EXERCISE MATERIAL:
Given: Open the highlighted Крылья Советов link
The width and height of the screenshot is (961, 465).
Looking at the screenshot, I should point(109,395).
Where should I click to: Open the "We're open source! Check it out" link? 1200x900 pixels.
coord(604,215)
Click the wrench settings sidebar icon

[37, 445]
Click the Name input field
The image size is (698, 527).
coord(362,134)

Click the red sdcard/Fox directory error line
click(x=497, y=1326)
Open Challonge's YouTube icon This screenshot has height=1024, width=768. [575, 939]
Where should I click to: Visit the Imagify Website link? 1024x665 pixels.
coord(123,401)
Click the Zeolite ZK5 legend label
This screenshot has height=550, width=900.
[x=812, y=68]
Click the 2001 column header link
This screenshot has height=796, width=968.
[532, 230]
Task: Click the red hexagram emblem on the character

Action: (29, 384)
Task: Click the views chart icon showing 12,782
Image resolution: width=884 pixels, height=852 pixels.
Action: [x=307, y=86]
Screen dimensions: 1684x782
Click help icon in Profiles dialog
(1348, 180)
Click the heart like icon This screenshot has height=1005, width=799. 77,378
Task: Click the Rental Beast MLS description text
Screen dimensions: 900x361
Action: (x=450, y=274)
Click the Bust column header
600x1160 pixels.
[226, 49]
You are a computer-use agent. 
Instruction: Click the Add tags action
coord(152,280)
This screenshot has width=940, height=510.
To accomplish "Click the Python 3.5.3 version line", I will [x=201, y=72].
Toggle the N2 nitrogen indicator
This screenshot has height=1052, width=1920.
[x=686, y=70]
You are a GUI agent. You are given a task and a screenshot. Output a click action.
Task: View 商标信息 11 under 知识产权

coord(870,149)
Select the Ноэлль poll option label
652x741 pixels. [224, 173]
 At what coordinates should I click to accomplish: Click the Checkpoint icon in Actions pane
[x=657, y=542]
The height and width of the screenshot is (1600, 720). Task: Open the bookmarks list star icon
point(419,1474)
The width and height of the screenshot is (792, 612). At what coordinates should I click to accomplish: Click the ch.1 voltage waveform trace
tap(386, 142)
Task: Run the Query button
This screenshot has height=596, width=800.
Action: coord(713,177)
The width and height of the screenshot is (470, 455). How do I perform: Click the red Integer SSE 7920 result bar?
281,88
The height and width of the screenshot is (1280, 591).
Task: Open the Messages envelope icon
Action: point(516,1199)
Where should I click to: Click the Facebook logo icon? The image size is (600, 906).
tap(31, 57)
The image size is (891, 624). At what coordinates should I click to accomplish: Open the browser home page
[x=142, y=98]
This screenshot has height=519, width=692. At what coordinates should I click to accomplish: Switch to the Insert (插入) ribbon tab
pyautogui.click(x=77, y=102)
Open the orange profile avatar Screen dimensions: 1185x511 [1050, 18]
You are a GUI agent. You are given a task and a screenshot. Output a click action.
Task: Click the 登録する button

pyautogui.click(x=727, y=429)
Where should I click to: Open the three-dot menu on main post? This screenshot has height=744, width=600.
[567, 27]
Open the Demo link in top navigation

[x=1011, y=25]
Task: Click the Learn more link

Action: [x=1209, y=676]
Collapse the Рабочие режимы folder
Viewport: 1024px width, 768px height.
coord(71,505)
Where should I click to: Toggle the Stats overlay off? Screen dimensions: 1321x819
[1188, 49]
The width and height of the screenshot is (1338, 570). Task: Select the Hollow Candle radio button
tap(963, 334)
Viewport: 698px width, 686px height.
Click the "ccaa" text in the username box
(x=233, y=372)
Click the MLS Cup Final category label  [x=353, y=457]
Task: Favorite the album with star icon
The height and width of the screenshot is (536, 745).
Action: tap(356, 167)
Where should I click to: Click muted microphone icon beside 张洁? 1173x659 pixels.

WHAT YOU NEED TO DO:
Please copy the whole of the material exactly as written.

OUTPUT FOR THIS EXERCISE:
Given: Open the highlighted Крылья Советов link
The width and height of the screenshot is (961, 465).
Looking at the screenshot, I should point(109,395).
Where should I click to: Open the "We're open source! Check it out" link? 1200x900 pixels.
coord(604,215)
Click the wrench settings sidebar icon

[37, 445]
Click the Name input field
The image size is (698, 527).
coord(362,134)

Click the red sdcard/Fox directory error line
click(x=497, y=1326)
Open Challonge's YouTube icon This screenshot has height=1024, width=768. [575, 939]
Where should I click to: Visit the Imagify Website link? 1024x665 pixels.
coord(123,401)
Click the Zeolite ZK5 legend label
This screenshot has height=550, width=900.
[x=812, y=68]
Click the 2001 column header link
This screenshot has height=796, width=968.
[532, 230]
Task: Click the red hexagram emblem on the character

Action: (29, 384)
Task: Click the views chart icon showing 12,782
Image resolution: width=884 pixels, height=852 pixels.
Action: [x=307, y=86]
Screen dimensions: 1684x782
Click help icon in Profiles dialog
(1348, 180)
Click the heart like icon This screenshot has height=1005, width=799. 77,378
Task: Click the Rental Beast MLS description text
Screen dimensions: 900x361
Action: (x=450, y=274)
Click the Bust column header
600x1160 pixels.
[226, 49]
You are a computer-use agent. 
Instruction: Click the Add tags action
coord(152,280)
This screenshot has width=940, height=510.
To accomplish "Click the Python 3.5.3 version line", I will [x=201, y=72].
Toggle the N2 nitrogen indicator
This screenshot has height=1052, width=1920.
[x=686, y=70]
You are a GUI agent. You are given a task and a screenshot. Output a click action.
Task: View 商标信息 11 under 知识产权

coord(870,149)
Select the Ноэлль poll option label
652x741 pixels. [224, 173]
 At what coordinates should I click to accomplish: Click the Checkpoint icon in Actions pane
[x=657, y=542]
The height and width of the screenshot is (1600, 720). Task: Open the bookmarks list star icon
point(419,1474)
The width and height of the screenshot is (792, 612). At what coordinates should I click to accomplish: Click the ch.1 voltage waveform trace
tap(386, 142)
Task: Run the Query button
This screenshot has height=596, width=800.
Action: coord(713,177)
The width and height of the screenshot is (470, 455). How do I perform: Click the red Integer SSE 7920 result bar?
281,88
The height and width of the screenshot is (1280, 591).
Task: Open the Messages envelope icon
Action: point(516,1199)
Where should I click to: Click the Facebook logo icon? The image size is (600, 906).
tap(31, 57)
The image size is (891, 624). At what coordinates should I click to accomplish: Open the browser home page
[x=142, y=98]
This screenshot has height=519, width=692. At what coordinates should I click to accomplish: Switch to the Insert (插入) ribbon tab
pyautogui.click(x=77, y=102)
Open the orange profile avatar Screen dimensions: 1185x511 [1050, 18]
You are a GUI agent. You are given a task and a screenshot. Output a click action.
Task: Click the 登録する button

pyautogui.click(x=727, y=429)
Where should I click to: Open the three-dot menu on main post? This screenshot has height=744, width=600.
[567, 27]
Open the Demo link in top navigation

[x=1011, y=25]
Task: Click the Learn more link

Action: [x=1209, y=676]
Collapse the Рабочие режимы folder
Viewport: 1024px width, 768px height.
coord(71,505)
Where should I click to: Toggle the Stats overlay off? Screen dimensions: 1321x819
[1188, 49]
The width and height of the screenshot is (1338, 570). Task: Select the Hollow Candle radio button
tap(963, 334)
Viewport: 698px width, 686px height.
Click the "ccaa" text in the username box
(x=233, y=372)
Click the MLS Cup Final category label  [x=353, y=457]
Task: Favorite the album with star icon
The height and width of the screenshot is (536, 745).
Action: tap(356, 167)
Where should I click to: Click muted microphone icon beside 张洁? 1173x659 pixels.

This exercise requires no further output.